The vice president of the board of the San Francisco Unified School District refused to resign this weekend despite facing criticism for a series of anti-Asian tweets.
San Francisco mayor London Breed (D.) and other officials called on school board vice president Alison Collins to resign this weekend after 2016 tweets surfaced in which she called Asian Americans "house n*****s" who "use white supremacist thinking to assimilate and ‘get ahead.'" In a Medium blog post, Collins said the tweets were "taken out of context." She has not resigned as of Monday morning.

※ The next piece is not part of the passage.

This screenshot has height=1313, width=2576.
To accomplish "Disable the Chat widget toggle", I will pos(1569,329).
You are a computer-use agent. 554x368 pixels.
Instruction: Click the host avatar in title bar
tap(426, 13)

Collins said in the series of tweets that she was "looking to combat anti-black racism in the Asian community" at her daughter's high school. Asian Americans "won't engage" in conversations about critical race theory "unless they see how they are impacted by white supremacy," Collins said. She also chided Asian Americans for not speaking up against then-president Donald Trump.

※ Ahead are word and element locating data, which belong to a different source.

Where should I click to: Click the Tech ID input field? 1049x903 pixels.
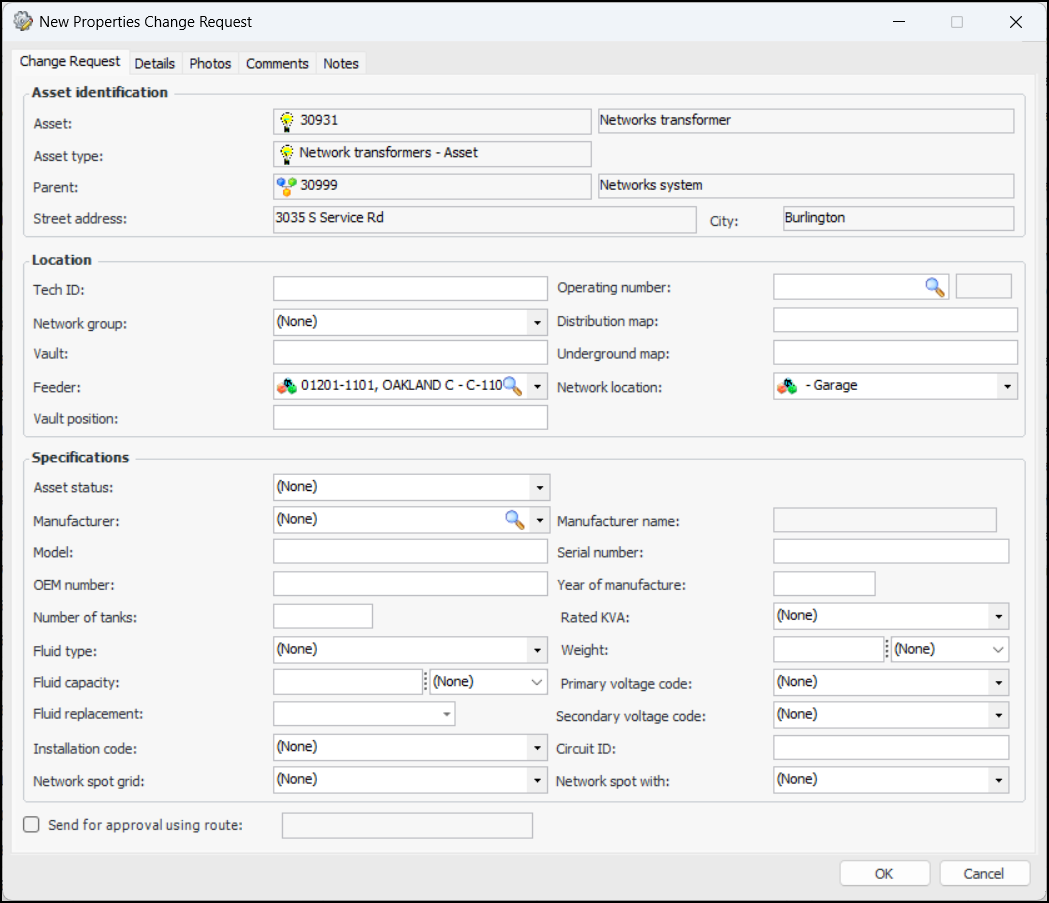pos(410,289)
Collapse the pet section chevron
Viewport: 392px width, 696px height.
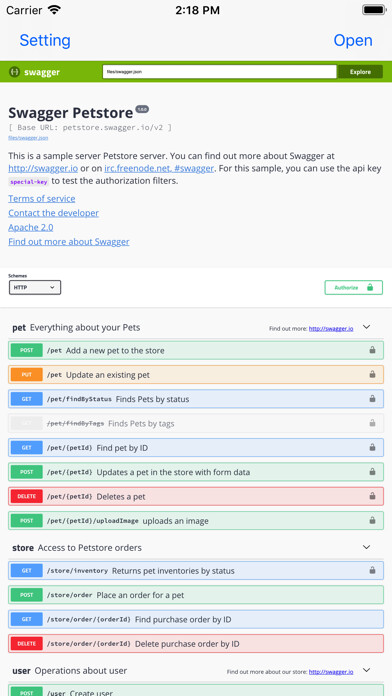point(366,327)
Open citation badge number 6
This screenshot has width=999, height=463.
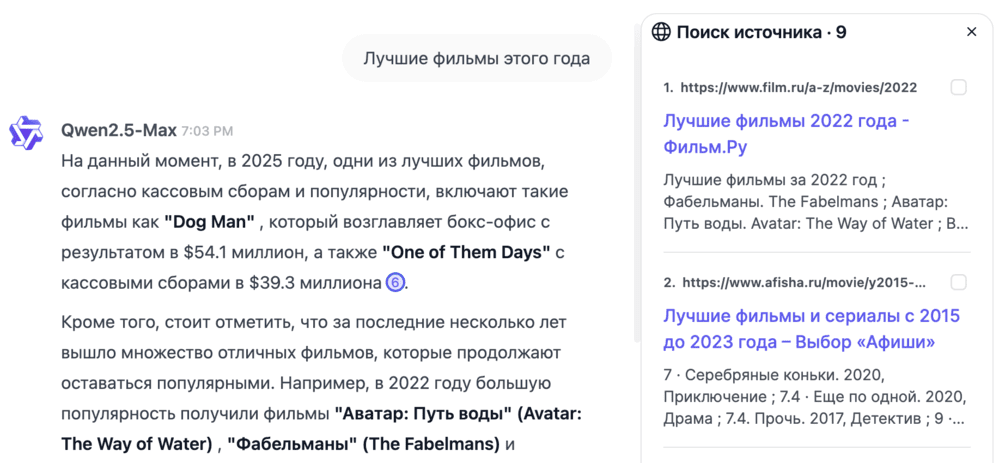click(395, 283)
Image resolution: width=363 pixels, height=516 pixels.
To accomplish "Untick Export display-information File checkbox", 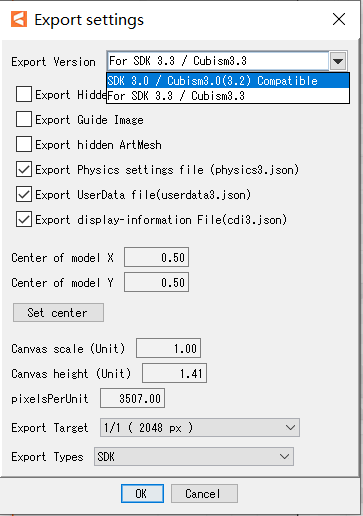I will point(24,219).
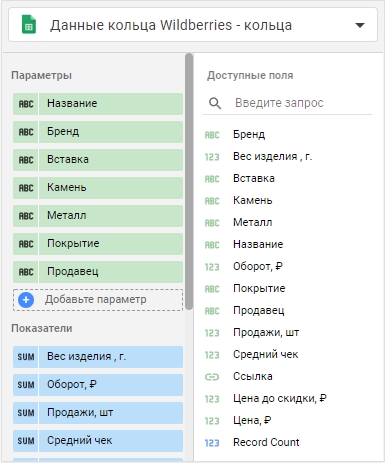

"Do they think they won't be deported? profiled? beaten?" Collins tweeted. "Being a house n****r is still being a n****r. You're still considered ‘the help.'"
This is the second time in recent months that Collins has been at the center of controversy. In October, Collins called parents "racist" for opposing a move to abandon the merit-based admissions process at Lowell High School, the district's elite, STEM-focused magnet school.
"I'm listening to a bunch of racists," Collins said on a hot mic during a school board meeting, referring to parents—many of whom were Asian American—who opposed the change.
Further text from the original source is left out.